# Is GM Looking to Roll-Out More Cruze Accessories or Revive Performance Divisions?



## AutoGuide.com (Jul 26, 2010)

At last week's SEMA Show, General Motors rolled out a selection of modified vehicles hinting at more than one direction the automaker may go when it comes to performance vehicles. In an article by Automotive News the suggestion was raised that GM may look to bring back performance brands – which it cut from its lineup during the recession in an effort to both reduce development costs and to brand itself as a greener automaker (not to mention one that doesn't use taxpayer's dollar to build 500-hp machines).

This rumor does have legs, especially with GM recently announcing a new performance vehicles and motorsports division.

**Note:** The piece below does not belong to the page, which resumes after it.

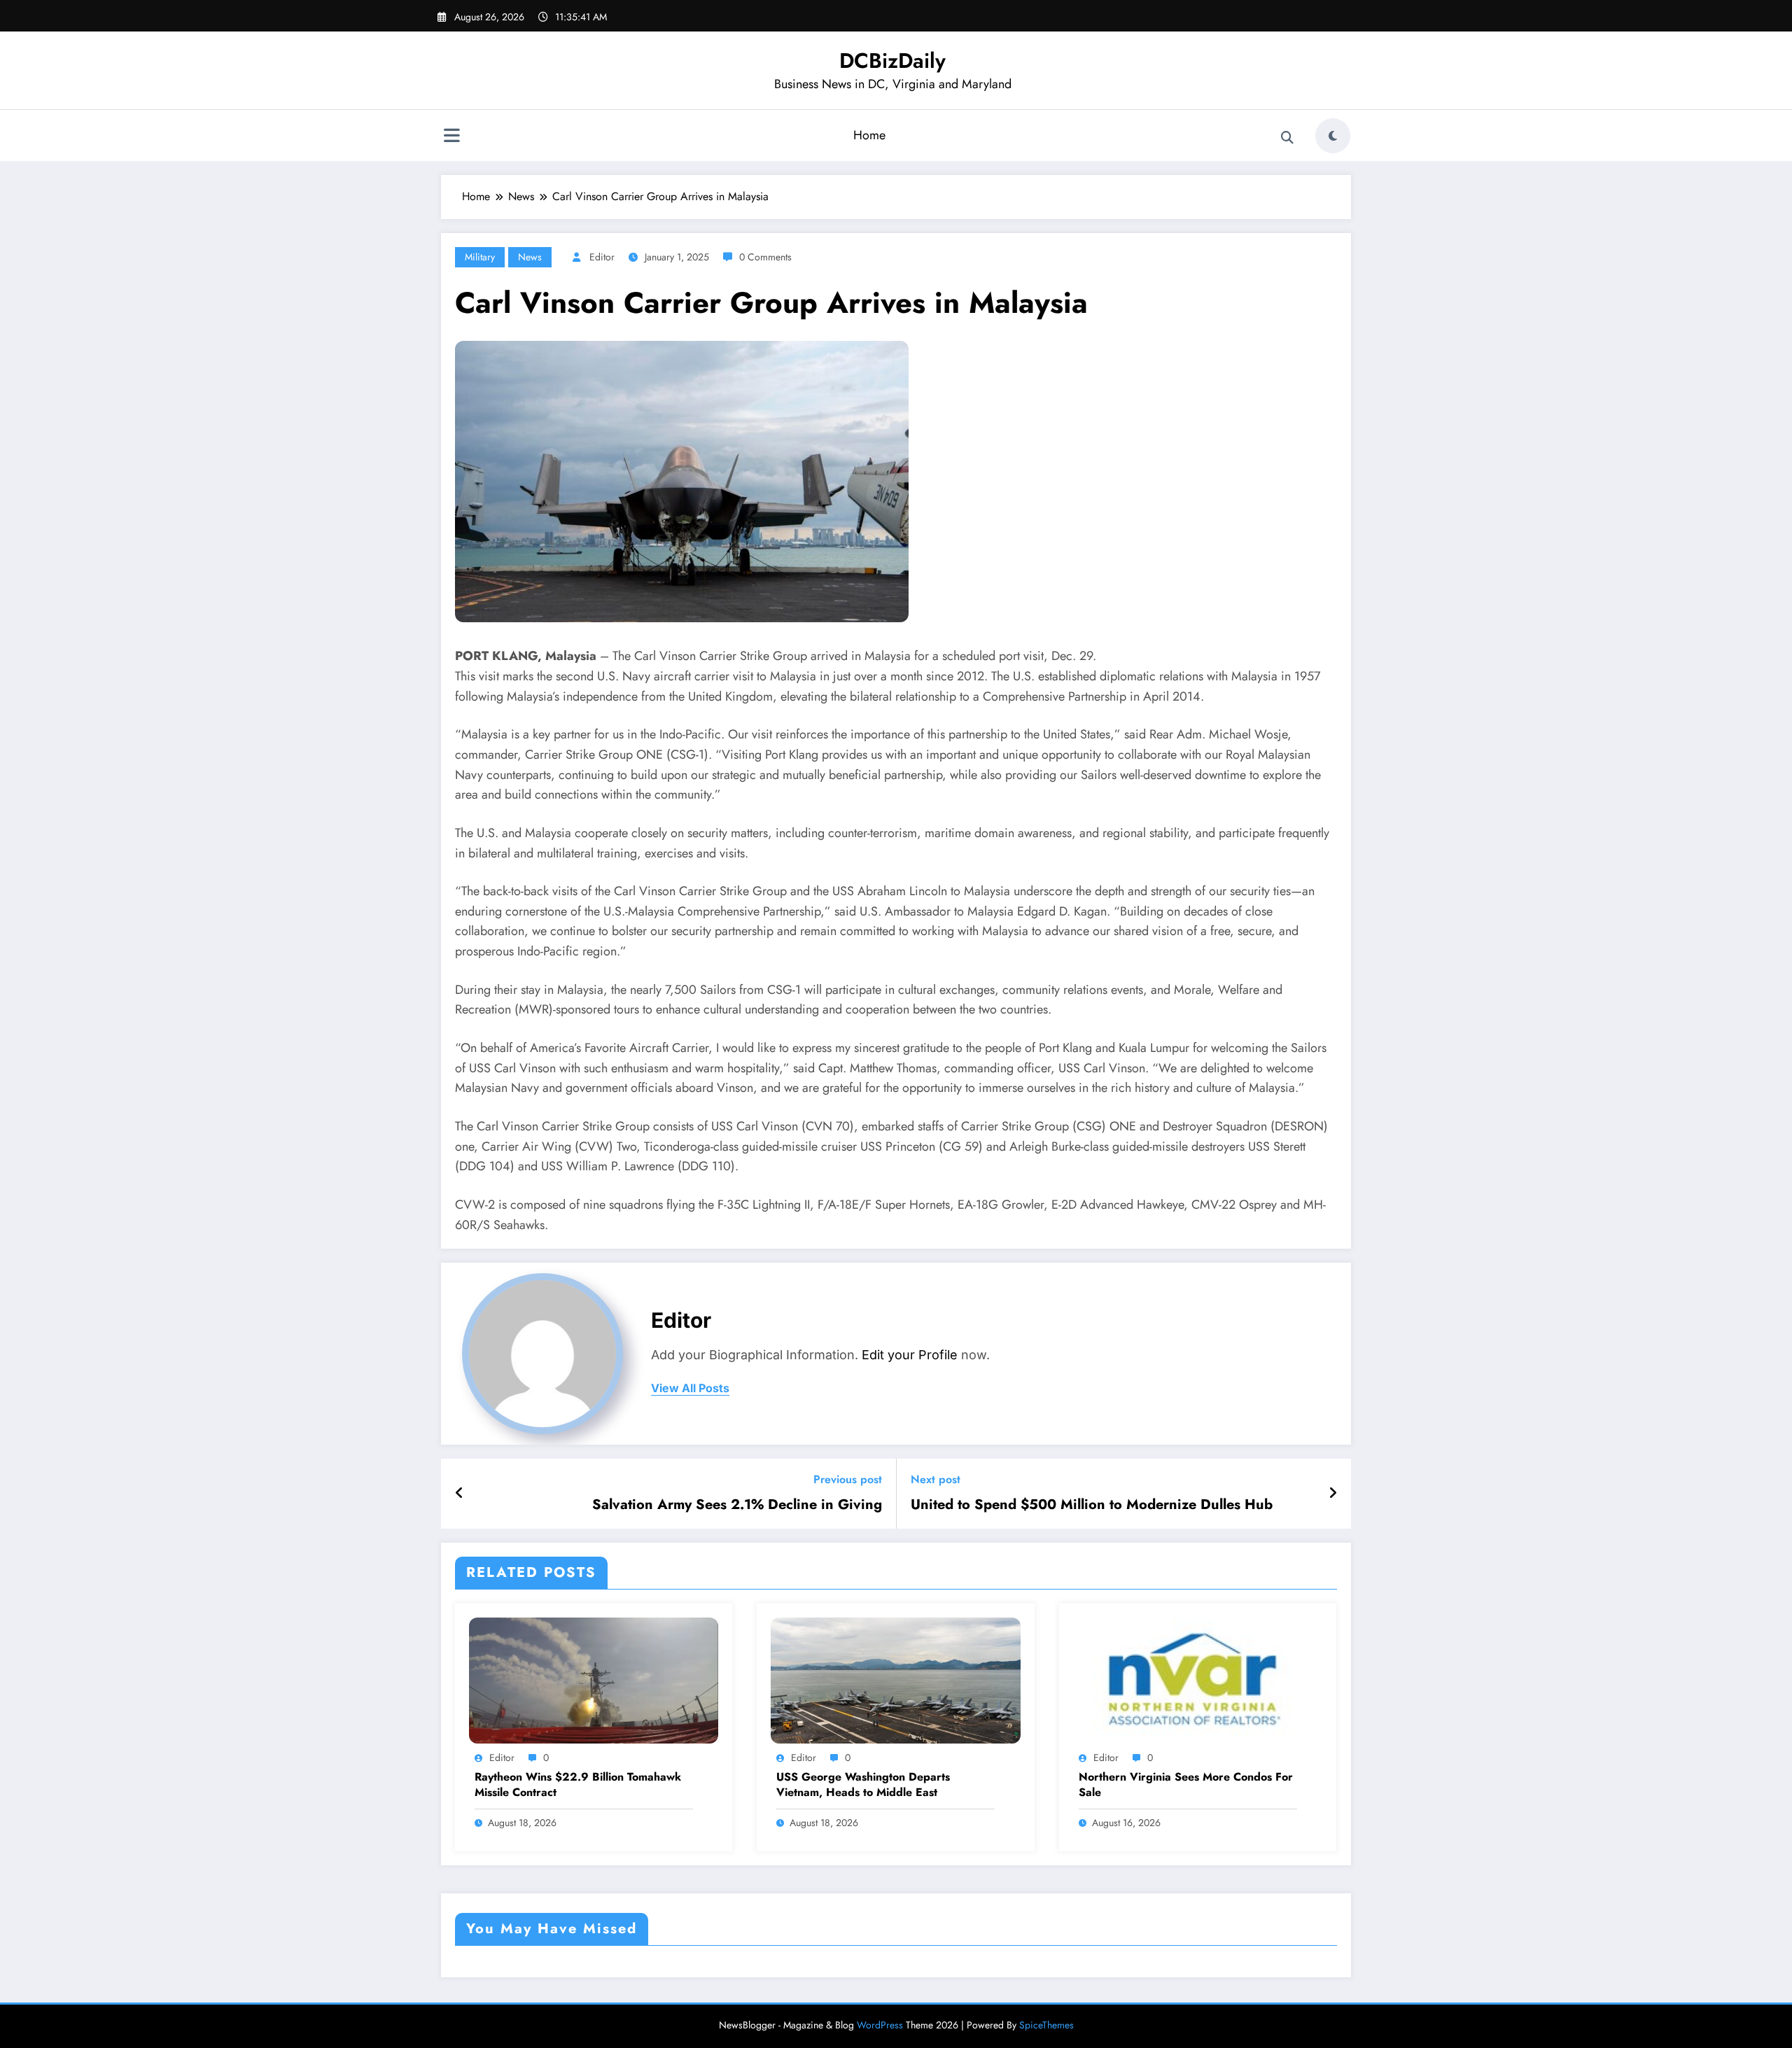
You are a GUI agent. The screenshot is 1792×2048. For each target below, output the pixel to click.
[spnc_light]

However, in an interview, Chris Perry, vice president of Chevrolet marketing, seemed to hint at another direction for GM, commenting that it, "might be initiatives around parts and accessories." In other words, GM would look to leave the real performance parts business to the aftermarket (for now) while focusing on the highly profitable customization segment. At SEMA GM did introduce modified "Z-Spec" versions of its Cruze, Volt and Spark, all with bolt on parts. This would seem to hint at a more Scion-like method of offering extensive in-house customization options to buyers, especially those interested in models more attractive to the younger demographic.

More: *Is GM Looking to Revive Performance Divisions or Roll-Out More Accessories?* on AutoGuide.com


----------



## Cruzer (Oct 18, 2010)

Good to hear but I hope they take it slowly and not flood the market, otherwise they will be right back where they were awhile ago.


----------



## cruze-control (Jul 23, 2010)

Cruzer said:


> Good to hear but I hope they take it slowly and not flood the market, otherwise they will be right back where they were awhile ago.


i hope so too. it'll be nice if we can get some of the parts that they used on the cruze for the wtcc.


----------